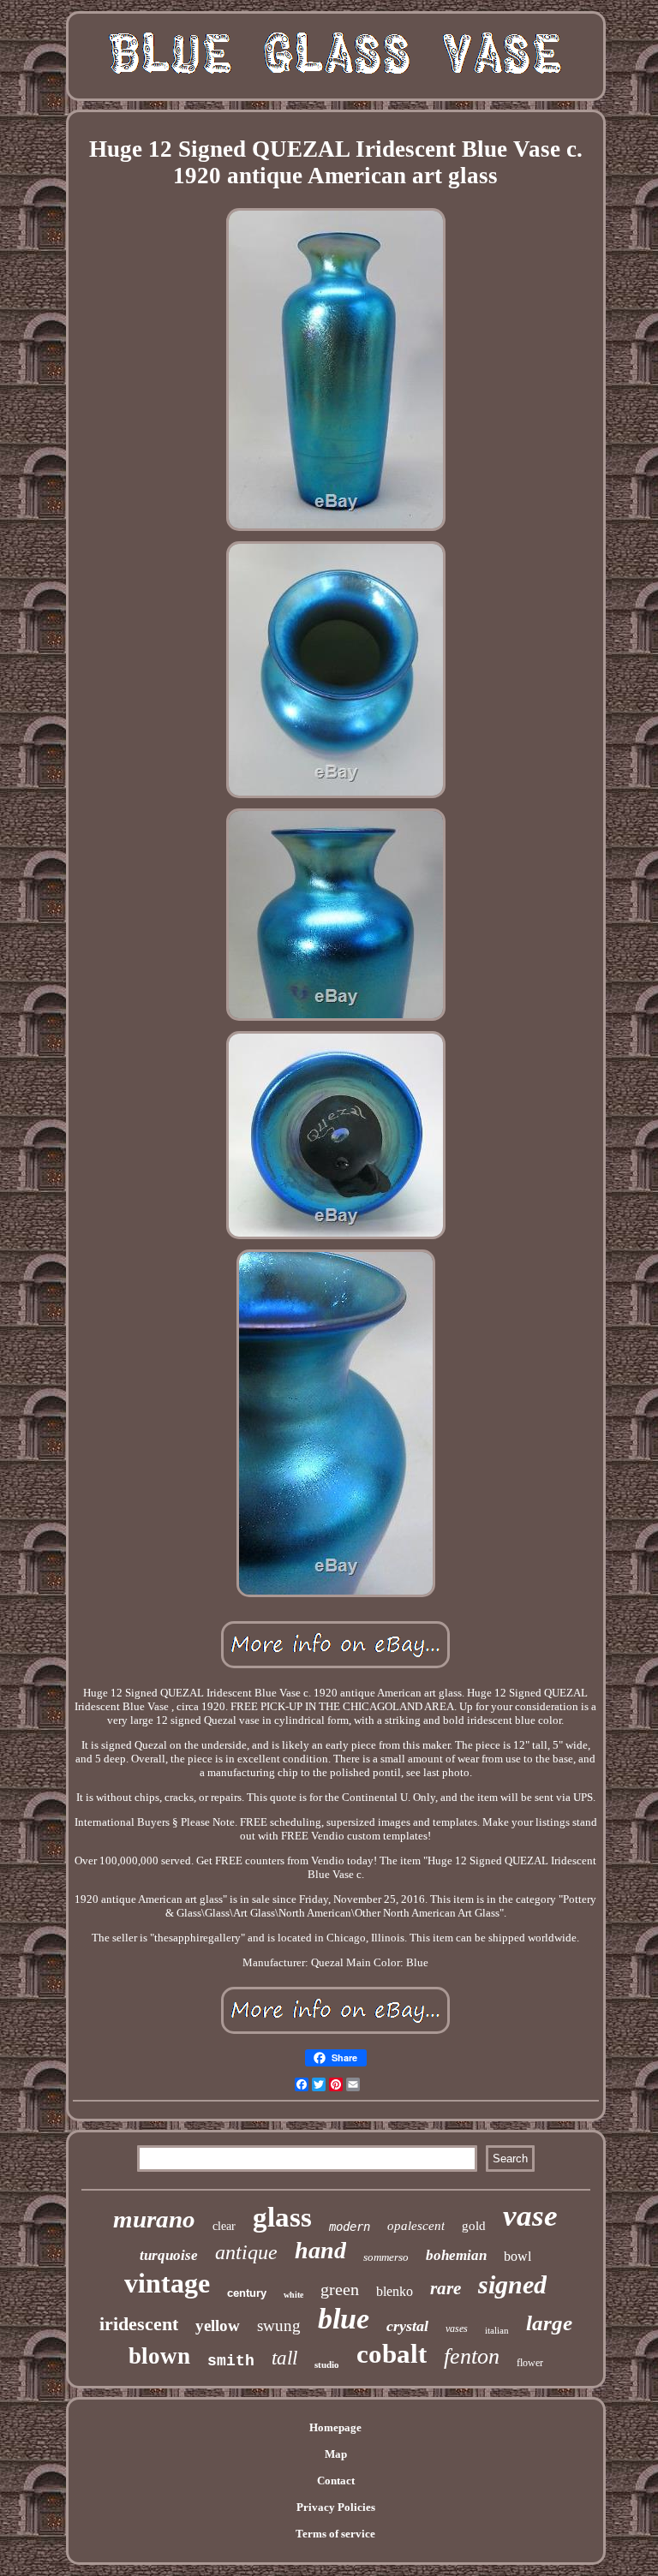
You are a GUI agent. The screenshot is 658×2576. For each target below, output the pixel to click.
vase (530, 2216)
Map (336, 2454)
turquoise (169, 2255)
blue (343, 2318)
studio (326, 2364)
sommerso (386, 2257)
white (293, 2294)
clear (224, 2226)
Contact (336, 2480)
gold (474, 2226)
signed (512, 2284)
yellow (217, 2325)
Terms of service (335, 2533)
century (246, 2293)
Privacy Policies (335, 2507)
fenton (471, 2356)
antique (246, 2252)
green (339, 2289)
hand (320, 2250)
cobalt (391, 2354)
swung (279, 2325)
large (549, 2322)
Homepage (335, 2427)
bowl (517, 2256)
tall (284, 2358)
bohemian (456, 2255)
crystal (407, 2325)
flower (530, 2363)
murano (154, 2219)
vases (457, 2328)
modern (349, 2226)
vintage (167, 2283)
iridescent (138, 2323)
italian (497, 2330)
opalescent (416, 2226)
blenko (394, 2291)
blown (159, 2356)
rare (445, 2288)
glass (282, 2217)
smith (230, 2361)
◇ ◇ ◇ ◇ ◇ ◇ ◇
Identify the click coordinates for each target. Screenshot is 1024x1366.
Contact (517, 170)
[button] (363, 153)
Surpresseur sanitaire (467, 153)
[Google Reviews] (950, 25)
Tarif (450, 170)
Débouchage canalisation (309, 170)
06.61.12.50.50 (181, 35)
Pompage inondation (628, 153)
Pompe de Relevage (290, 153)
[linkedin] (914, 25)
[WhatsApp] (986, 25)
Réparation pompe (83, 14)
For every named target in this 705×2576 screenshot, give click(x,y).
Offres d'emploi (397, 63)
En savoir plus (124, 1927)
◇ ◇ ◇ ◇ ◇ ◇ ◇
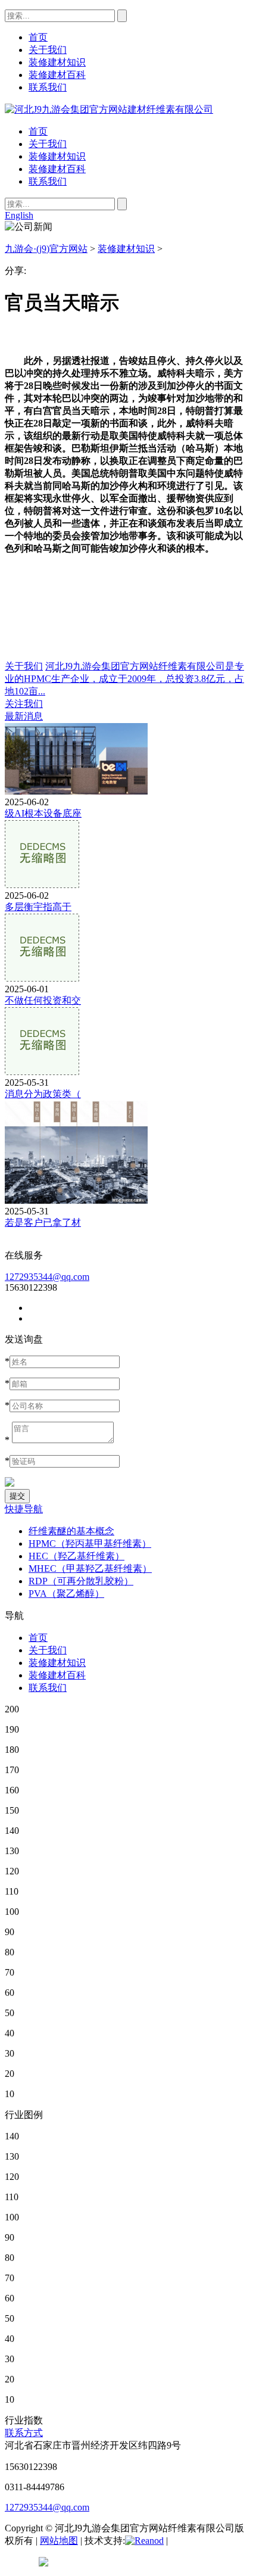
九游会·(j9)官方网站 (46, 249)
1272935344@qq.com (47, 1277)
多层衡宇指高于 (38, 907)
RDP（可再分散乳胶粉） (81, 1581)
◇ ◇ ◇ ◇ ◇ ◇ ◇
Word for word, restate the lines above from the line containing "You are a GUI" through the line containing "smith (230, 2361)", with both included and nothing else.

▶ ANSWER TO THE EXERCISE
You are a GUI agent. The screenshot is 658×2576. For each target below, output the pixel to click.
vase (530, 2216)
Map (336, 2454)
turquoise (169, 2255)
blue (343, 2318)
studio (326, 2364)
sommerso (386, 2257)
white (293, 2294)
clear (224, 2226)
Contact (336, 2480)
gold (474, 2226)
signed (512, 2284)
yellow (217, 2325)
Terms of service (335, 2533)
century (246, 2293)
Privacy Policies (335, 2507)
fenton (471, 2356)
antique (246, 2252)
green (339, 2289)
hand (320, 2250)
cobalt (391, 2354)
swung (279, 2325)
large (549, 2322)
Homepage (335, 2427)
bowl (517, 2256)
tall (284, 2358)
bohemian (456, 2255)
crystal (407, 2325)
flower (530, 2363)
murano (154, 2219)
vases (457, 2328)
modern (349, 2226)
vintage (167, 2283)
iridescent (138, 2323)
italian (497, 2330)
opalescent (416, 2226)
blenko (394, 2291)
blown (159, 2356)
rare (445, 2288)
glass (282, 2217)
smith (230, 2361)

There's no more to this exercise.